MMath Thesis (submitted in 2008, degree awarded in 2008)
University of Waterloo, Advisor: Yu-Ru Liu and Wentang Kuo

PDF version of the Thesis | Thesis at UWSPACE, UWaterloo Archive
Slides from the Thesis Defense | Monograph from the Thesis


In this thesis, I have explored the different approaches towards proving Artin's 'primitive root' conjecture unconditionally and the elliptic curve analogue of the same. This conjecture was posed by E. Artin in the year 1927, and it still remains an open problem. In 1967, C. Hooley proved the conjecture based on the assumption of the generalized Riemann hypothesis.
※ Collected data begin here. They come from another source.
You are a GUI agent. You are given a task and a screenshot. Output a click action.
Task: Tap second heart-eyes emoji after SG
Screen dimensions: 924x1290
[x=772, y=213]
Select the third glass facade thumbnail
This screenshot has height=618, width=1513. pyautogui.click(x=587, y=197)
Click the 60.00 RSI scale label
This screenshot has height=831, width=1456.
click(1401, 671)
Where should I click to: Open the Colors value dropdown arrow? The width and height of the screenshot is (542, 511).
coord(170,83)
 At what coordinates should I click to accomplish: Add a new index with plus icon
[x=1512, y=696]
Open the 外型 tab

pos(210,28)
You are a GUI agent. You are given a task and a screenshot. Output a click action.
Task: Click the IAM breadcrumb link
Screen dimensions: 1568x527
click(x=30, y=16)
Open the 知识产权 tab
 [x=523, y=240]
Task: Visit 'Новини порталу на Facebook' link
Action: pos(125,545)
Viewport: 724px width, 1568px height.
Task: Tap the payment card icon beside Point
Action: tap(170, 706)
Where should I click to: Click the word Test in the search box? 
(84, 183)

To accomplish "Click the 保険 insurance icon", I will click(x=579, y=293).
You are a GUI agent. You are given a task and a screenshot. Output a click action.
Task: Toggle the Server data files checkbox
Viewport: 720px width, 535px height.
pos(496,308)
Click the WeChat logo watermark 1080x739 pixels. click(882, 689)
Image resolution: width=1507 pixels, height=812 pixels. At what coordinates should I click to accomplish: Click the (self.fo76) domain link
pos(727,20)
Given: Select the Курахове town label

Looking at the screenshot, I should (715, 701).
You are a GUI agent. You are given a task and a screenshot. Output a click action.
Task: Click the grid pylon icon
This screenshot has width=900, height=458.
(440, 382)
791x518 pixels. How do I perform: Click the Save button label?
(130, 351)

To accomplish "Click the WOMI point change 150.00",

Thereafter, the mathematicians tried to get rid of the assumption and it seemed quite a daunting task. In 1983, the pioneering attempt was made by R. Gupta and M. Ram Murty, who proved unconditionally that there exists a specific set of 13 distinct numbers such that for at least one of them, the conjecture is true. Along the same line, using sieve theory, D. R. Heath-Brown reduced this set down to 3 distinct primes in the year 1986. This is the best unconditional result we have so far. In the first part of this thesis, we will review the sieve theoretic approach taken by Gupta-Murty and Heath-Brown. The second half of the thesis will deal with the elliptic curve analogue of the Artin's conjecture, which is also known as the Lang-Trotter conjecture. Lang and Trotter proposed the elliptic curve analogue in 1977, including the higher rank version, and also proceeded to set up the mathematical formulation to prove the same. The analogue conjecture was proved by Gupta and Murty in the year 1986, assuming the generalized Riemann hypothesis, for curves with complex multiplication. They also proved the higher rank version of the same. We will discuss their proof in details, involving the sieve theoretic approach in the elliptic curve setup. Finally, I will conclude the thesis with a refinement proposed by Gupta and Murty to find out a finite set of points on the curve such that at least one satisfies the conjecture.